Islam – Arti ‘Anak Tuhan’
Meskipun Al-Qur’an tidak menyebut Yesus (as) sebagai anak Tuhan, namun tidak menyangkal bahwa istilah tersebut secara sah dapat digunakan secara metaforis untuk hamba-hamba Allah. Dalam satu ayat, Alquran menyatakan bahwa orang-orang yang dianggap sebagai anak-anak Tuhan tidak harus dipahami sebagai yang ilahi – mereka hanyalah hamba-hamba-Nya yang terhormat, وَقَالُوا اتَّخَذَ الرَّحْمَٰنُ وَلَدًا ۗ سُبْحَانَهُ ۚ بَلْ عِبَادٌ مُّكْرَمُونَ “Mereka mengatakan, ‘Tuhan yang Pemurah telah mengambil seorang putra.’ Maha sucilah Dia. Tidak, mereka hanya para hamba yang dihormati.” [21:27]
Di tempat lain, ini memberitahu umat Islam untuk mengingat Allah seperti yang mereka lakukan pada ayah mereka, atau bahkan lebih, فَاذۡکُرُوا اللّٰہَ کَذِکۡرِکُمۡ اٰبَآءَکُمۡ اَوۡ اَشَدَّ ذِکۡرًا “…rayakan puji-pujian terhadap Allah seperti kalian merayakan pujian terhadap ayah kalian, atau bahkan lebih dari itu… [ 2: 201]
Nabi (saw) pernah menyebut ciptaan Tuhan sebagai anak-anak Tuhan, dalam arti bahwa Tuhan merawat mereka seperti orang tua terhadap anak mereka: Hadhrat Anas (ra) menceritakan bahwa Rasulullah (saw) menyatakan, “Ciptaan Allah adalah keluarga-Nya, dan yang paling dicintai Allah adalah orang-orang yang paling berguna bagi keluarga-Nya.”[1]
Dengan demikian, Al-Qur’an dan Hadits tidak langsung menolak penggunaan istilah ‘anak Tuhan’ dengan cara metaforis dan monoteistik. Ini tidak umum digunakan, dibandingkan dengan istilah lain, seperti hamba dan budak (عبد abd), mungkin karena kesalahpahaman yang dapat timbul dari penggunaan kata ini bila secara umum digunakan.
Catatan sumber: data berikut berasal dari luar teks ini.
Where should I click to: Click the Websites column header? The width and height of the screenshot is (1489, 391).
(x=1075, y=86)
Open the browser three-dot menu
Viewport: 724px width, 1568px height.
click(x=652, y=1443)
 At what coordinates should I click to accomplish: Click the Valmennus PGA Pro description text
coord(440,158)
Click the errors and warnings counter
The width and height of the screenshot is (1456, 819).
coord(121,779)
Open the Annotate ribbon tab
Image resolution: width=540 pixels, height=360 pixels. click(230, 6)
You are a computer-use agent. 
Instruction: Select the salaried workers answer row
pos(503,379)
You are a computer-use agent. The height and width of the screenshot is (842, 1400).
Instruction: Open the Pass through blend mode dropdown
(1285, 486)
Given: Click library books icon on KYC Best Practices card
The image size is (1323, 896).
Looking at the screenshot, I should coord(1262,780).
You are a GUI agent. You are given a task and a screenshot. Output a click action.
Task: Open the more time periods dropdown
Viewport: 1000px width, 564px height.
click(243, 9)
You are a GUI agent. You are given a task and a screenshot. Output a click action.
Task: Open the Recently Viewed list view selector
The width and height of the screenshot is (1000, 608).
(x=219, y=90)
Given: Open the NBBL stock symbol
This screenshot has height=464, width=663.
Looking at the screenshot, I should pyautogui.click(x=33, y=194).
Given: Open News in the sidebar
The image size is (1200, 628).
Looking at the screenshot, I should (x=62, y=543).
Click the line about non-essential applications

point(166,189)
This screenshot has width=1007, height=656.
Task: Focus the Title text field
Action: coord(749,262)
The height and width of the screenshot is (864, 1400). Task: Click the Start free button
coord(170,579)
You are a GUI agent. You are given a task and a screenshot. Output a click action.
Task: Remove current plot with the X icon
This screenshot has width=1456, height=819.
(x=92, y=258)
Al-Masih yang dijanjikan, Hadhrat Mirza Ghulam Ahmad (as) menjelaskan di satu tempat penggunaan metafora monoteistik pada istilah ‘anak’ atau ‘anak-anak’ Tuhan: “… mereka yang kehilangan dirinya di dalam Tuhan disebut anak-anak Tuhan. Namun, ini tidak berarti mereka secara harfiah adalah anak-anak Tuhan. Akan menjadi penghujatan belaka untuk mengatakannya; karena, Tuhan itu Kudus dan tidak memiliki anak laki-laki. Tetapi mereka telah disebut ‘anak-anak Tuhan’ hanya sebagai kiasan karena, seperti anak yang tidak bersalah, mereka terus mengingat Tuhan dengan penuh semangat. Menunjukkan tingkatan spiritual yang sama, Al-Qur’an mengatakan: Artinya, فَاذۡکُرُوا اللّٰہَ کَذِکۡرِکُمۡ اٰبَآءَکُمۡ اَوۡ اَشَدَّ ذِکۡرًا ‘Ingatlah Tuhan dengan cinta dan kasih sayang yang tulus seperti seorang anak mengingat ayahnya.’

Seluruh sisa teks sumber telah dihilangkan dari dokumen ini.